_Records supplied_
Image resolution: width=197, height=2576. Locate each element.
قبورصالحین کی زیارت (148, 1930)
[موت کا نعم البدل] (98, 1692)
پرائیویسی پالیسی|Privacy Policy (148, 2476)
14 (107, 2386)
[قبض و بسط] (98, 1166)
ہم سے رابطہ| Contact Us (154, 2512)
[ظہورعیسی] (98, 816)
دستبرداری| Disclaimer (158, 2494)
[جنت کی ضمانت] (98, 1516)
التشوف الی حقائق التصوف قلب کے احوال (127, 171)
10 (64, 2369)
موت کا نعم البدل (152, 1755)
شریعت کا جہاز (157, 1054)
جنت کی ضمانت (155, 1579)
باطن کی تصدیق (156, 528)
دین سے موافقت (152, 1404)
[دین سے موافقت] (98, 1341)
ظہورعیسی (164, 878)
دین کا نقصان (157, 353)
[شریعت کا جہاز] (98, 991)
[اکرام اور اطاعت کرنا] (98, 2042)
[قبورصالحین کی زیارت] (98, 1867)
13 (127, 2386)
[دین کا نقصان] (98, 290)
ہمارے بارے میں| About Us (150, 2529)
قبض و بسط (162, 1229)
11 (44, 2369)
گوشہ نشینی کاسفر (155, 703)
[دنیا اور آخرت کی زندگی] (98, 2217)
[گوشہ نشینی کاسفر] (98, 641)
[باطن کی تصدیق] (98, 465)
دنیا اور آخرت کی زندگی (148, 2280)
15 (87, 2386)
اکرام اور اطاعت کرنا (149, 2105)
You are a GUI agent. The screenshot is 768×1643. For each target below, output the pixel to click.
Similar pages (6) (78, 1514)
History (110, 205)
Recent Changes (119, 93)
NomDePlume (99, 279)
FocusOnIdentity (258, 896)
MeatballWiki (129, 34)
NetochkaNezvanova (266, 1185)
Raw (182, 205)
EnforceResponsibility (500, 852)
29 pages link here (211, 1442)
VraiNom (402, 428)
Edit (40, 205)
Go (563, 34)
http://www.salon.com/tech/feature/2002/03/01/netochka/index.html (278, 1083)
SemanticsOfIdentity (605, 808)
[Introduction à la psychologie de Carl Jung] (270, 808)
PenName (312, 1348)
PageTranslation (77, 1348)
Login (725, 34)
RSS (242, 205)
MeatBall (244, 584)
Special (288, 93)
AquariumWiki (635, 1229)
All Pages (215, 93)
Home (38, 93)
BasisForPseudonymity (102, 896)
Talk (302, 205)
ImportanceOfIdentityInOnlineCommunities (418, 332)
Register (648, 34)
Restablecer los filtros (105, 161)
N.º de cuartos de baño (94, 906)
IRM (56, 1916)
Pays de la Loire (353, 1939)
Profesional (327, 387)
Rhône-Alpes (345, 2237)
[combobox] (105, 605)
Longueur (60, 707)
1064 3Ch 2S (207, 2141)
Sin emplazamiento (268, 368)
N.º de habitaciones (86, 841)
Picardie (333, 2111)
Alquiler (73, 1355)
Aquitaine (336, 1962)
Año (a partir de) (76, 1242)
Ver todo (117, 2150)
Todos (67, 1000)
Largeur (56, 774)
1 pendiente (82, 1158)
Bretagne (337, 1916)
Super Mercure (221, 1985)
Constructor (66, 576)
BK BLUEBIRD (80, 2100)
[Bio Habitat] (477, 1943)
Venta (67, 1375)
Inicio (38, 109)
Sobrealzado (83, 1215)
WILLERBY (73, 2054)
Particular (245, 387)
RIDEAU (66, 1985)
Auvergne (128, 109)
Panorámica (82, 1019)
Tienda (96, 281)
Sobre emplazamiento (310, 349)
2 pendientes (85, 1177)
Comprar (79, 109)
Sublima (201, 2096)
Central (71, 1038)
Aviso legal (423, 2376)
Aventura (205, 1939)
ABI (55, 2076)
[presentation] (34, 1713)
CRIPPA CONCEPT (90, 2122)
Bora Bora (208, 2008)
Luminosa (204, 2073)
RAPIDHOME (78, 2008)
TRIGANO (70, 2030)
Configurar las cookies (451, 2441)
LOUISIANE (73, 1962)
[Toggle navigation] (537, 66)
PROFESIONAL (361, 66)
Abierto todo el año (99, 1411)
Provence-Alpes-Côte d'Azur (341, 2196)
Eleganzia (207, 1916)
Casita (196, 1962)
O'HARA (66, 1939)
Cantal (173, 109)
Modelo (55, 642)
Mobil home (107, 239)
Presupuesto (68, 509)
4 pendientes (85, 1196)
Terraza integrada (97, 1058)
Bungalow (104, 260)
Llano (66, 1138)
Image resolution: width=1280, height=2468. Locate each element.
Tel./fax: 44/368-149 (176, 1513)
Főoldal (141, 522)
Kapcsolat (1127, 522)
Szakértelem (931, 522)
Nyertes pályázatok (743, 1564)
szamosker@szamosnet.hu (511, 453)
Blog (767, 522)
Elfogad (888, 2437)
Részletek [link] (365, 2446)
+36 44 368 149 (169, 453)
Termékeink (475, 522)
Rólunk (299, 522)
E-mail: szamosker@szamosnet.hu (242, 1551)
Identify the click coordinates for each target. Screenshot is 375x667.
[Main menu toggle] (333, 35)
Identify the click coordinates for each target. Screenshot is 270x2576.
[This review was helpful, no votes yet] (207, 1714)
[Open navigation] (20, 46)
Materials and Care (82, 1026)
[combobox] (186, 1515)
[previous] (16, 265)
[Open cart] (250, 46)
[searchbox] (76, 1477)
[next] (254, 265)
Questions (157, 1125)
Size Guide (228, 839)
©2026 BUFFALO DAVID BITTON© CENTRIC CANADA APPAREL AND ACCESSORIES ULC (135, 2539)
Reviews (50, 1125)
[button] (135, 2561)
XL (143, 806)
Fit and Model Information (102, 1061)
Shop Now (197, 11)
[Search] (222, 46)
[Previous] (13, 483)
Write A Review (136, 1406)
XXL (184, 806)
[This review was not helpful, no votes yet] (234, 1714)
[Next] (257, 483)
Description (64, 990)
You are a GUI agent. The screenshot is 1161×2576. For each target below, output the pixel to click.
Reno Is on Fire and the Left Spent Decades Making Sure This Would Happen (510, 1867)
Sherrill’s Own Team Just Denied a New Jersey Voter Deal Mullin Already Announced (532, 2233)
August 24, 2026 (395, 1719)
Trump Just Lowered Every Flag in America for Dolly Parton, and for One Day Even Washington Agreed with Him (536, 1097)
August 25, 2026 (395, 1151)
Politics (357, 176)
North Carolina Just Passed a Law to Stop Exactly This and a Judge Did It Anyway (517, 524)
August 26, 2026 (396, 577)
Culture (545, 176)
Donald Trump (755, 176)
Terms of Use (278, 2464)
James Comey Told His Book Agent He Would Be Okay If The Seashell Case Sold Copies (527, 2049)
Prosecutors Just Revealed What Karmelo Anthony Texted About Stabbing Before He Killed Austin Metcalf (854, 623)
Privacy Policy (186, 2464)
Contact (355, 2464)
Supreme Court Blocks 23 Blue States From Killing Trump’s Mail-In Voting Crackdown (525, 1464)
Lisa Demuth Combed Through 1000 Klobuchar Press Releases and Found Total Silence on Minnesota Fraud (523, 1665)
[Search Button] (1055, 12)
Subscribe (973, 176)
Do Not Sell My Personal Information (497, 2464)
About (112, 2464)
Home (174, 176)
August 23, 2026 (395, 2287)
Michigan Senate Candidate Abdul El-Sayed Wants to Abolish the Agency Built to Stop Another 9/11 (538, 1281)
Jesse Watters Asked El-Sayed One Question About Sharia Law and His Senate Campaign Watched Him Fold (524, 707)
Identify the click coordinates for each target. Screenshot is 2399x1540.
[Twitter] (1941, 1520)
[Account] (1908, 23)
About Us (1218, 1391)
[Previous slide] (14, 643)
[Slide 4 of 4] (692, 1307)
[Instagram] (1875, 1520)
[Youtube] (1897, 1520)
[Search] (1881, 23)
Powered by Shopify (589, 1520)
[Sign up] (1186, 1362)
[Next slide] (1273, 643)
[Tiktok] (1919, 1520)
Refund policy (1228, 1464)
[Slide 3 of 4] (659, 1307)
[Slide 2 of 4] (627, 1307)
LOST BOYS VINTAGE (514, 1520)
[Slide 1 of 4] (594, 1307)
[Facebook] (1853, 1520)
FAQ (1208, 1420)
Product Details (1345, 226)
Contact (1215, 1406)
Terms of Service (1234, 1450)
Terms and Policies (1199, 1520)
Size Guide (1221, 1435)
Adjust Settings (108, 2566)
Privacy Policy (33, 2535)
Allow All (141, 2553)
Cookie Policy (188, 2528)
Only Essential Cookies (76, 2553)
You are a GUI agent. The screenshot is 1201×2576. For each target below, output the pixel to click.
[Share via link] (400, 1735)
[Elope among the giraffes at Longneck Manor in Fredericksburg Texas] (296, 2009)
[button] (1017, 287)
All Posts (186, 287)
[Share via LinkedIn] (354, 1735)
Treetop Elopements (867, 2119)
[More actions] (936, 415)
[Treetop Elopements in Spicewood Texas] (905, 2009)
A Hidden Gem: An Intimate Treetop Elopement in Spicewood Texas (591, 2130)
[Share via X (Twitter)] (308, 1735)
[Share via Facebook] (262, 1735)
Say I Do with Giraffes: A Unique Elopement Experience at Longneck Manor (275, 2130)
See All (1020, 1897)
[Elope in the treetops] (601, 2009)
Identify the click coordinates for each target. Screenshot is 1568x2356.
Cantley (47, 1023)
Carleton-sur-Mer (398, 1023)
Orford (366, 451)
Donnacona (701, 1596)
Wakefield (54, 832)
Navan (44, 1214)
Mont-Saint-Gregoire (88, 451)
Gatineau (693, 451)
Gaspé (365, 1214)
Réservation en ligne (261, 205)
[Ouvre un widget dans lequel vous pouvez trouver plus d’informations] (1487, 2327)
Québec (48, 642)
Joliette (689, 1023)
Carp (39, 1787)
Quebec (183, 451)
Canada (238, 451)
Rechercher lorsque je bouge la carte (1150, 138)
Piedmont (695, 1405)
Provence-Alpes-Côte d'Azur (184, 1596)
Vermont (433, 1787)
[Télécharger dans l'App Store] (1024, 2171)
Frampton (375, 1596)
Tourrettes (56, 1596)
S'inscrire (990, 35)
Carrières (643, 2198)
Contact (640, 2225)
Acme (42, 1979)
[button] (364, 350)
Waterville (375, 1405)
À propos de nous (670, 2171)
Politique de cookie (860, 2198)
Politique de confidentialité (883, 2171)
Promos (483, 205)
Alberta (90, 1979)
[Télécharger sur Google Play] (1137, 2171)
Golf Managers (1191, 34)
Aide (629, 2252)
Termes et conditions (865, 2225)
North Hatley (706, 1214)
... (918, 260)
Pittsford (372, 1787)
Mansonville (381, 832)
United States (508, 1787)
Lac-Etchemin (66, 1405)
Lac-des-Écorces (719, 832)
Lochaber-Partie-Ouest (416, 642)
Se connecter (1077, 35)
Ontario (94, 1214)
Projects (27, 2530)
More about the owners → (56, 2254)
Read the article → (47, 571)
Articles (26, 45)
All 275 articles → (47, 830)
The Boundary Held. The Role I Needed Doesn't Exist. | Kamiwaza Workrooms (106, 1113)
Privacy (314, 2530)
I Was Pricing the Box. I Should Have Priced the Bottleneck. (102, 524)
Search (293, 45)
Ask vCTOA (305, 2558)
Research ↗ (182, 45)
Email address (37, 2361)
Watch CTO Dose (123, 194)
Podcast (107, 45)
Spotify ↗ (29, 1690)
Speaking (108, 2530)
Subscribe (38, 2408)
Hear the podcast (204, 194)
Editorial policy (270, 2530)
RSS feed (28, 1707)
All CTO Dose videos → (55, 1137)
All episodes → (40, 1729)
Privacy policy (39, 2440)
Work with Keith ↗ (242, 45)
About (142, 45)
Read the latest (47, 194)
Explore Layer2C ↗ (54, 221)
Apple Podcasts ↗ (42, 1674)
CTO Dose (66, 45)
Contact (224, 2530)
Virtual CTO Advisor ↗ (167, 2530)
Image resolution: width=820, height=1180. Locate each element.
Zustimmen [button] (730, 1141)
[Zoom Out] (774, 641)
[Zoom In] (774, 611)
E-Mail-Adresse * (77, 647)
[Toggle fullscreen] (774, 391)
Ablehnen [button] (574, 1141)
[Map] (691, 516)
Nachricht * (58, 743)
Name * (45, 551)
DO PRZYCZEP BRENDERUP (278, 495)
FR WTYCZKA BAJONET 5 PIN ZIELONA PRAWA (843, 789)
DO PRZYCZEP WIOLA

_Aim of the task_
From the data above, reproduce word for word the lines running from the line with "Lisa Demuth Combed" to the line with "Michigan Senate Candidate", ends included.

_Your solution_
Lisa Demuth Combed Through 1000 Klobuchar Press Releases and Found Total Silence on Minnesota Fraud (523, 1665)
[Search Button] (1055, 12)
Subscribe (973, 176)
Do Not Sell My Personal Information (497, 2464)
About (112, 2464)
Home (174, 176)
August 23, 2026 (395, 2287)
Michigan Senate Candidate Abdul El-Sayed Wants to Abolish the Agency Built to Stop Another 9/11 (538, 1281)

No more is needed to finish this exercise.